Copy the listing below line for line, with no changes.

DATASET RECORDS:
====

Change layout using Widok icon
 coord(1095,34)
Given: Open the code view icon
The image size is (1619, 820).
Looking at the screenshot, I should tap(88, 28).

====

PROBLEM SOLUTION:
Change layout using Widok icon
 coord(1095,34)
Given: Open the code view icon
The image size is (1619, 820).
Looking at the screenshot, I should tap(88, 28).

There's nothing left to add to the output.